(Dec. 28, 1861-Aug. 25, 1922). Delavan Smith was born in Cincinnati to William Henry and Emeline (Reynolds) Smith. Educated at Lake Forest College in Illinois and the Massachusetts Institute of Technology, Delavan joined his father in the management of the Western Press Association.

His 30-year affiliation with the Indianapolis News began in 1892 when his father became part-owner of the paper. Delavan assisted his father with the News until 1896 when he inherited his father’s interest. In 1911, he became the paper’s sole owner. Although he sold a three-fourths interest to his cousin Vice President Charles W. Fairbanks in 1917, Delavan continued as owner and publisher until his death in 1922. The paper reflected his views as an “independent Republican,” loyal only so long as the party lived up to his publishing motto: “The greatest good for the greatest number.”

Smith also had several business interests.

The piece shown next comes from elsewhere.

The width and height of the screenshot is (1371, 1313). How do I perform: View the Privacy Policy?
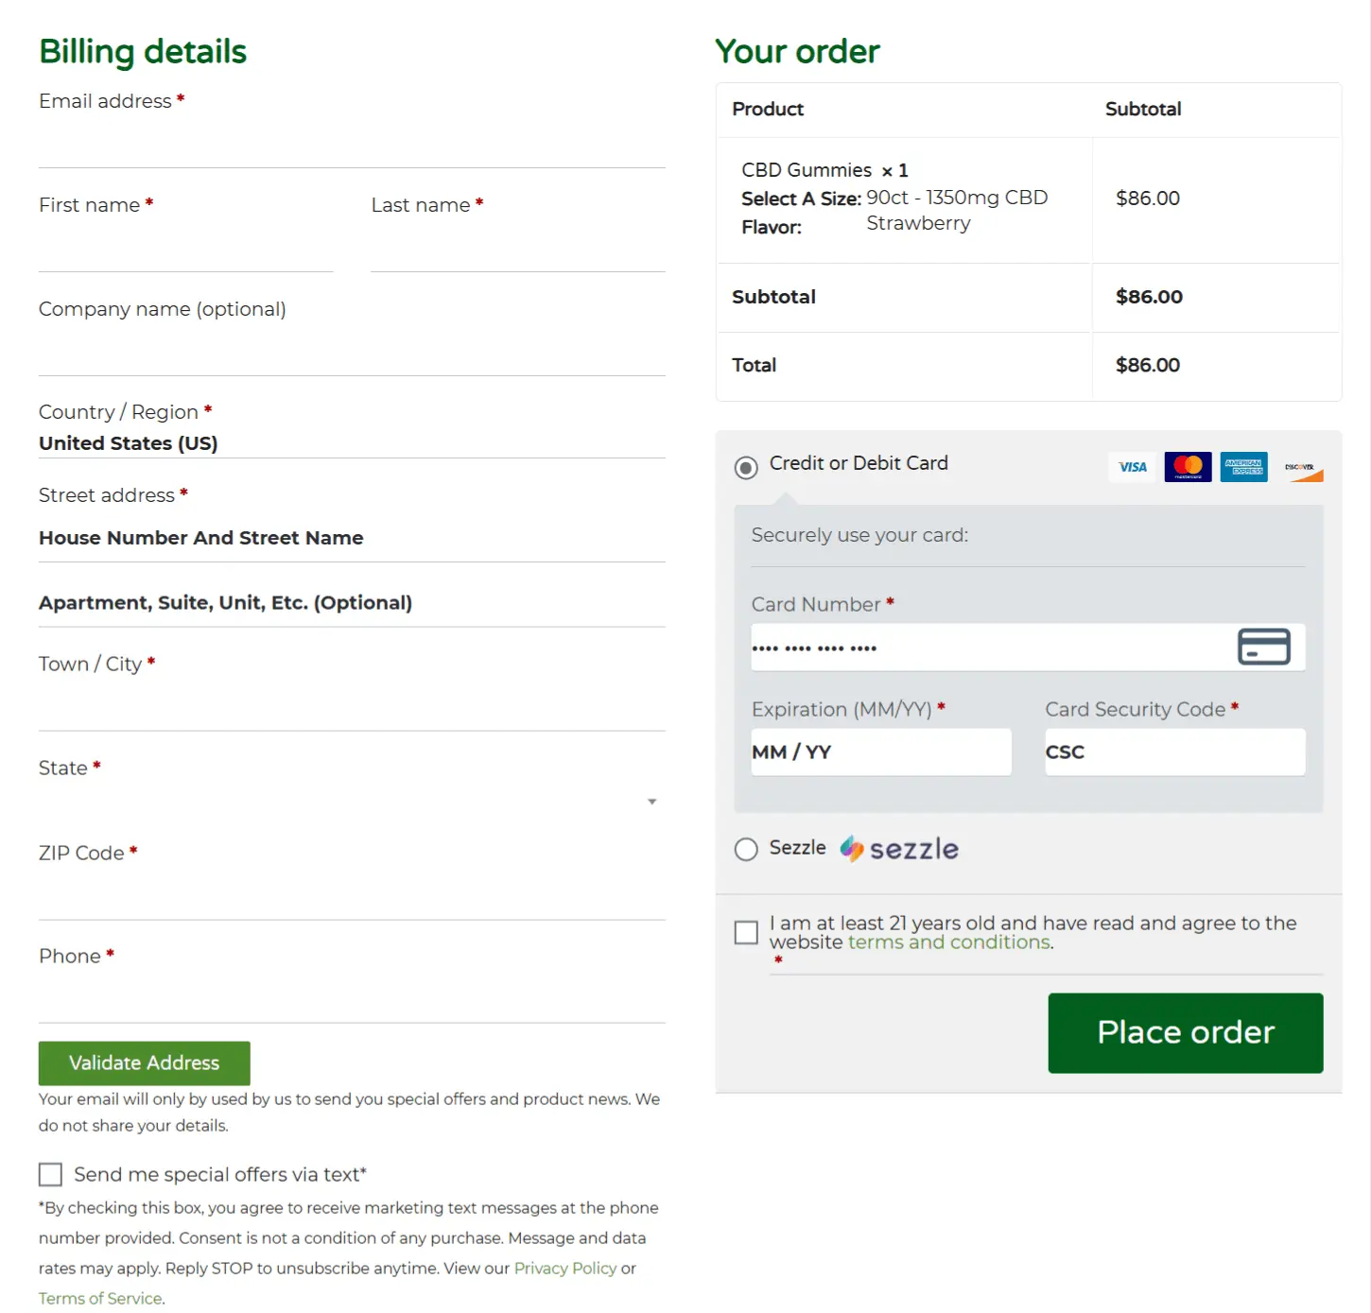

He held stock in the Merganthaler Corporation, a linotype system cofounded by his father. He served as vice president of the Oliver Typewriter Company and president of the Cox Multi-Mailer Company, which manufactured newspaper bundling machines.

Smith bequeathed several million dollars to charitable organizations including the Indianapolis Foundation, Methodist Hospital, the Art Association Of Indianapolis, and the Indianapolis Flower Mission. He left the Indiana Historical Society $150,000 (equal to $2.3 million in 2020) and a large collection of rare books to honor his father, William Henry Smith, founder of the Associated Press. It formed the core of the Society’s William Henry Smith Memorial Library, which continues to collect material on the history of Indiana and the Old Northwest.